The simple, but relatively uncomfortable, truth is that while mining in large parts of Africa is starting to experience something of a new dawn, it's difficult to extend this optimism to the southern tip of the continent. In fact, you'd be hard pressed to find many commentators that are not concerned that the sun may very well be setting on the sector in this country as quickly as it is rising for its neighbours to the north.
Interestingly, the causes or this general lack of positivity around mining in South Africa have little to do with the industry itself. Yes, it has a long and ongoing history of labour challenges that undoubtedly have played a part in the problems it now faces. But the vast majority of SA mining's woes are due to external factors, not least the lengthy delays in formalising the Mining Charter, an uncertain and highly erratic regulatory environment, and of course, the massive productivity issues created by unstable and unreliable energy provision.

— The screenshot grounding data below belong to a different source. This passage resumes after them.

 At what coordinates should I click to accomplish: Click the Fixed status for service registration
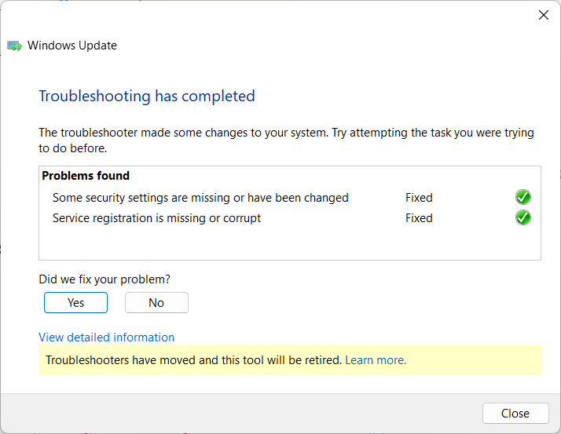tap(419, 217)

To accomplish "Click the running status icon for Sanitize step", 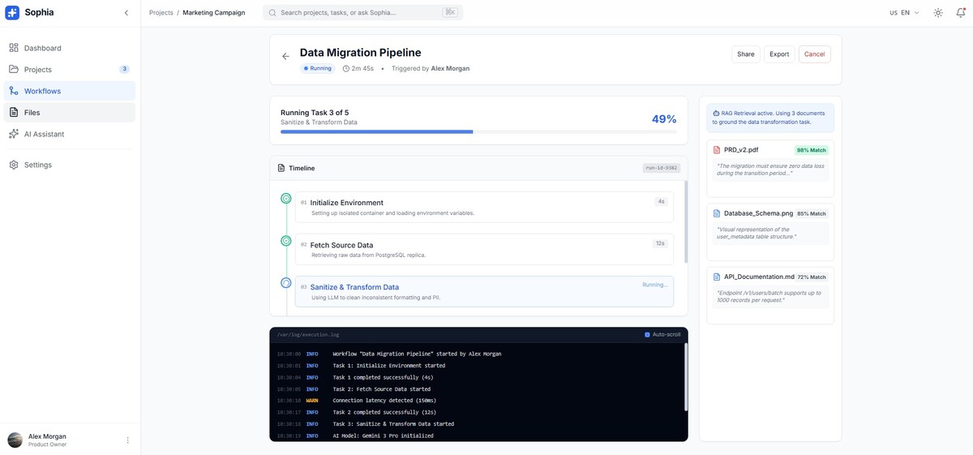I will click(285, 283).
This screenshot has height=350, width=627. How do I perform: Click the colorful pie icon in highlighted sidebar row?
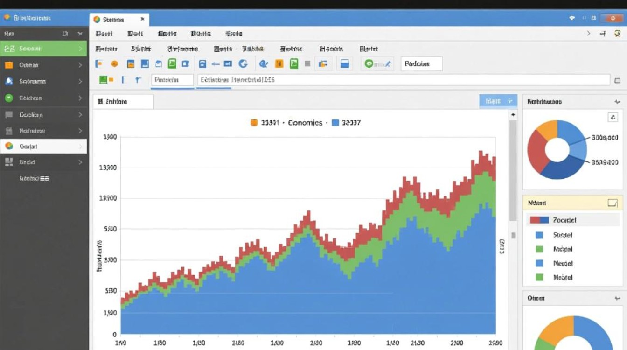tap(9, 146)
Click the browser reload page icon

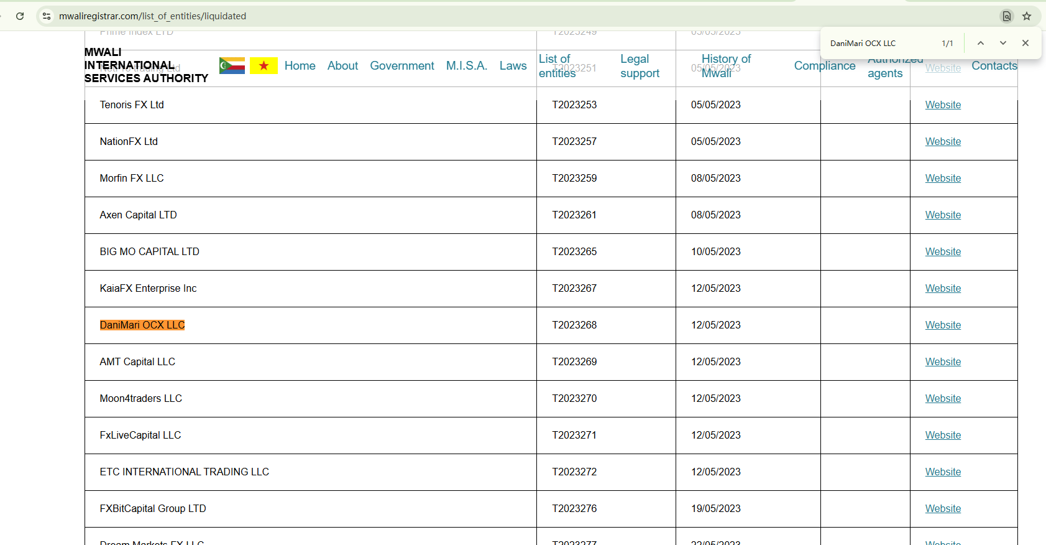point(20,16)
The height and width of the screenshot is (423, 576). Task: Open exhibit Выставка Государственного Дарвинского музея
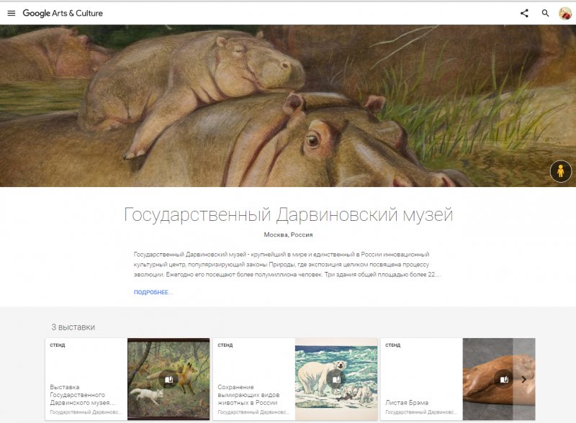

It's hardly surprising, against this backdrop, that investment into the sector has been, and continues to be, extremely weak. And while some large producing mines have been trying to bravely keep their heads above water by cutting expenses and consolidating operations, there is only so much they can do. As for the exploration sector, which is so vital to a sustainable mining industry, there has understandably been little to no activity for an extended period now.
Add to this the mature nature of mining in the country, and the additional, often costly, challenges this creates in terms of accessing declining mineral resources, and it's easy to understand why many of the international mining majors that have long had a presence in South Africa, have recently been actively seeking ways of reducing or completely removing their interests.
The eventual release of Mining Charter III injected a measure of hope into the sector, and led many participants and commentators to argue that mining in SA had finally entered a new, more upbeat cycle. Recoveries in commodity prices bolstered this hope. Unfortunately, however, one has to question whether these positive steps forward for mining in SA were a case of too little, too late.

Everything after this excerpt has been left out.